Content starts

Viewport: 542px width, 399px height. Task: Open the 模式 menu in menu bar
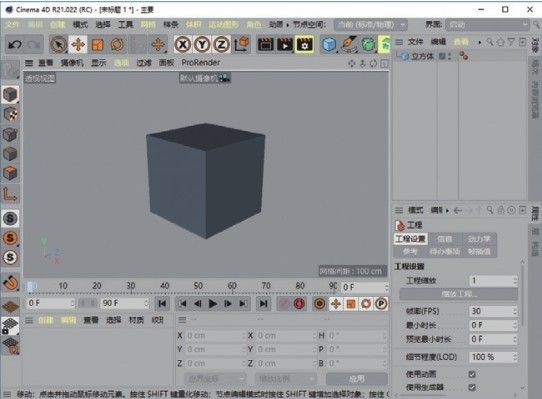[80, 25]
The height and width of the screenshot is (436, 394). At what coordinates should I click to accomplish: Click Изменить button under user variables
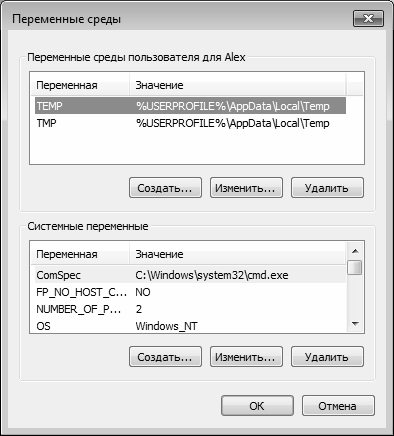[246, 188]
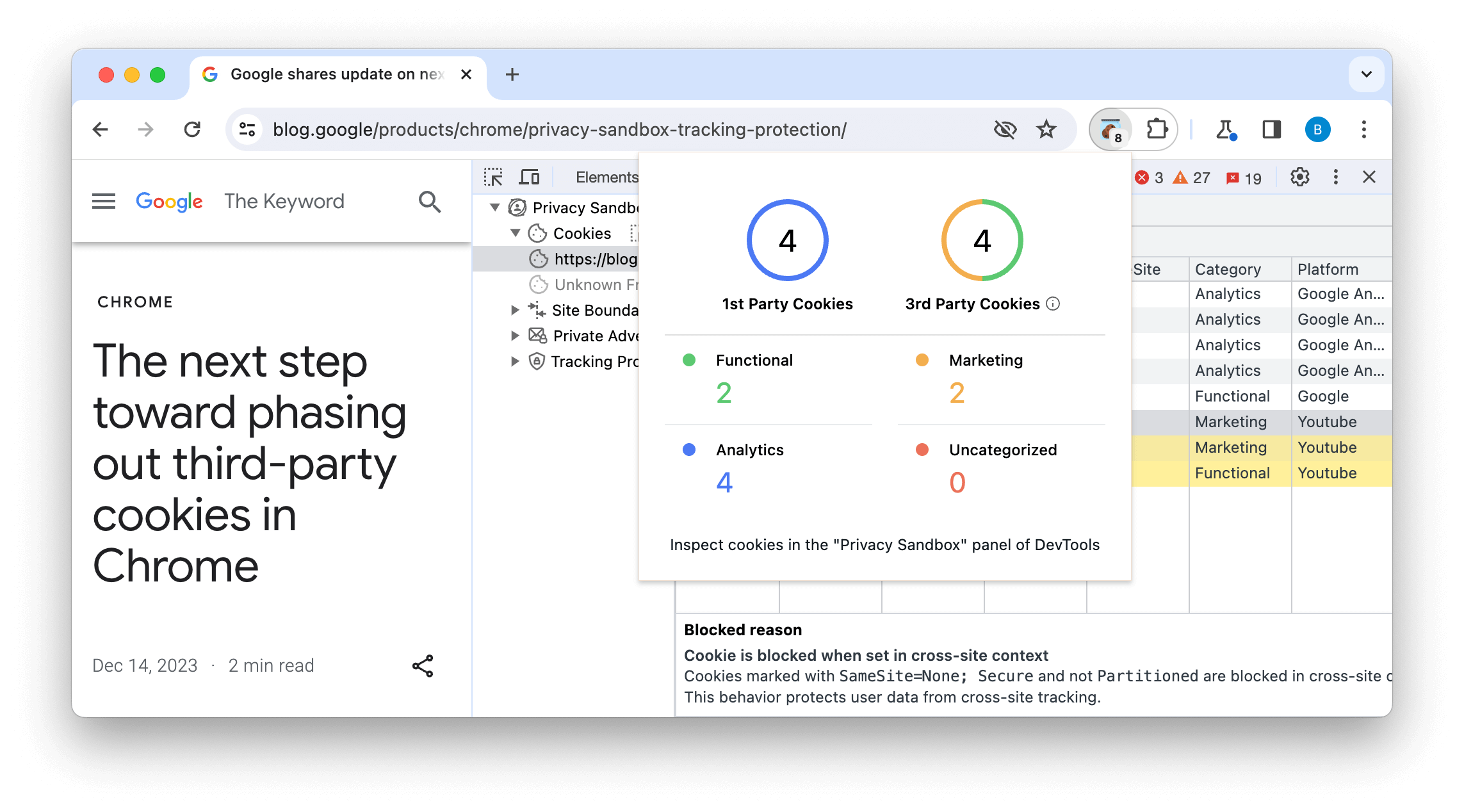Toggle the DevTools more options menu

1337,177
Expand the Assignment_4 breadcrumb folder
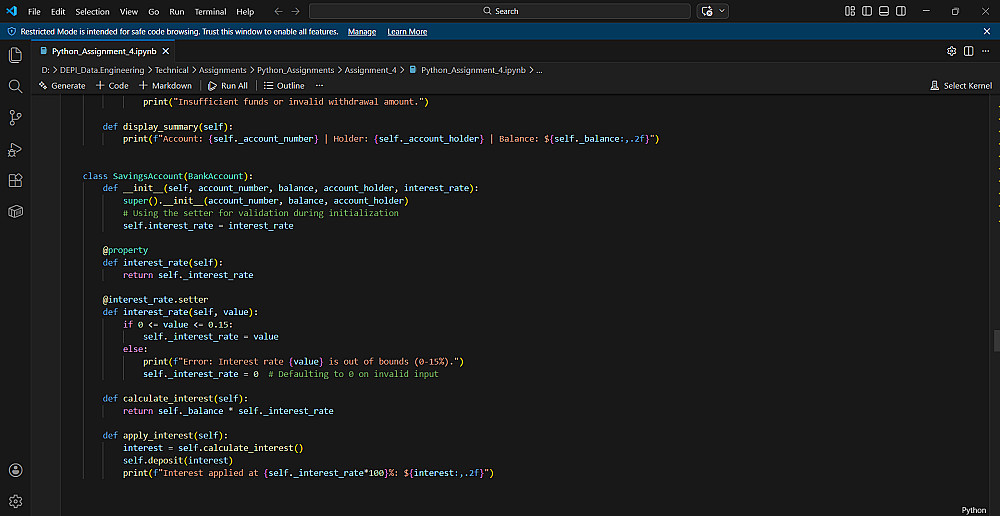Viewport: 1000px width, 516px height. pyautogui.click(x=370, y=70)
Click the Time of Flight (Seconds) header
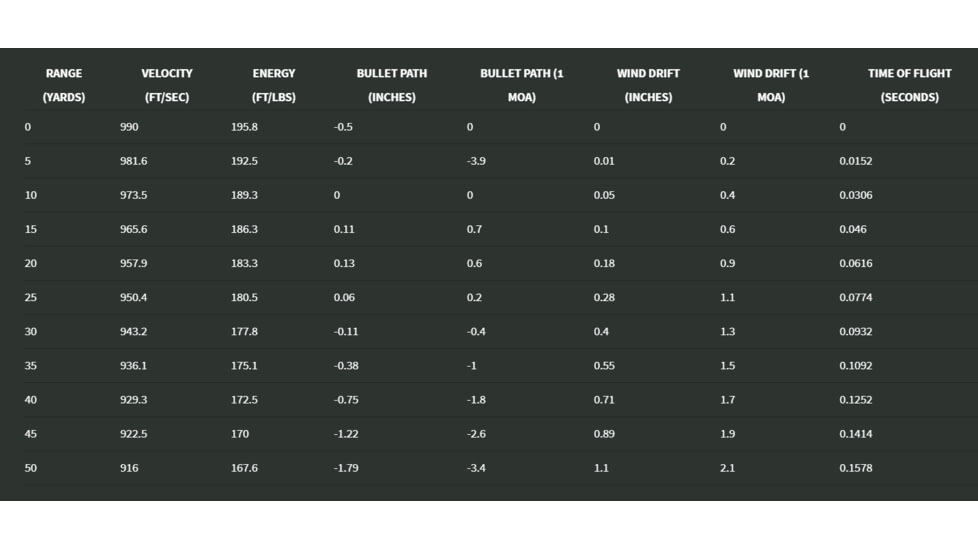978x550 pixels. click(x=909, y=85)
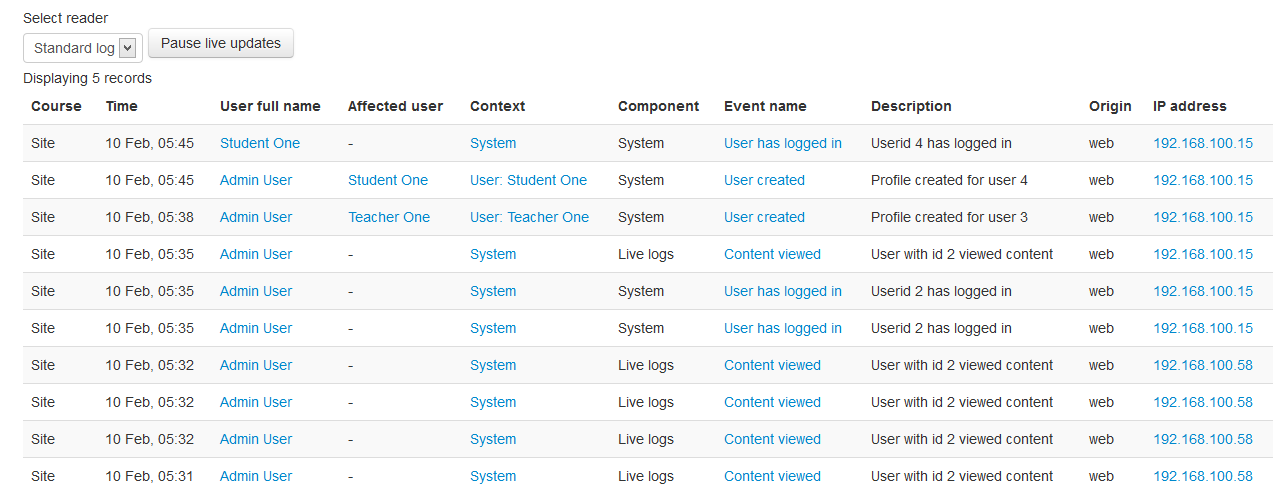Open Admin User link in the 05:31 row
1286x502 pixels.
[256, 476]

Content ends

Your task is to retype the listing exactly, without its pictures.

**RESPONSE TO THE TASK**
Viewport: 542px width, 399px height. Task: Open the 模式 menu in menu bar
[80, 25]
The height and width of the screenshot is (436, 394). At what coordinates should I click to accomplish: Click Изменить button under user variables
[246, 188]
Toggle the DevTools more options menu

1337,177
Expand the Assignment_4 breadcrumb folder
Viewport: 1000px width, 516px height. pyautogui.click(x=370, y=70)
Click the Time of Flight (Seconds) header
978x550 pixels. click(x=909, y=85)
Open Admin User link in the 05:31 row
1286x502 pixels.
[256, 476]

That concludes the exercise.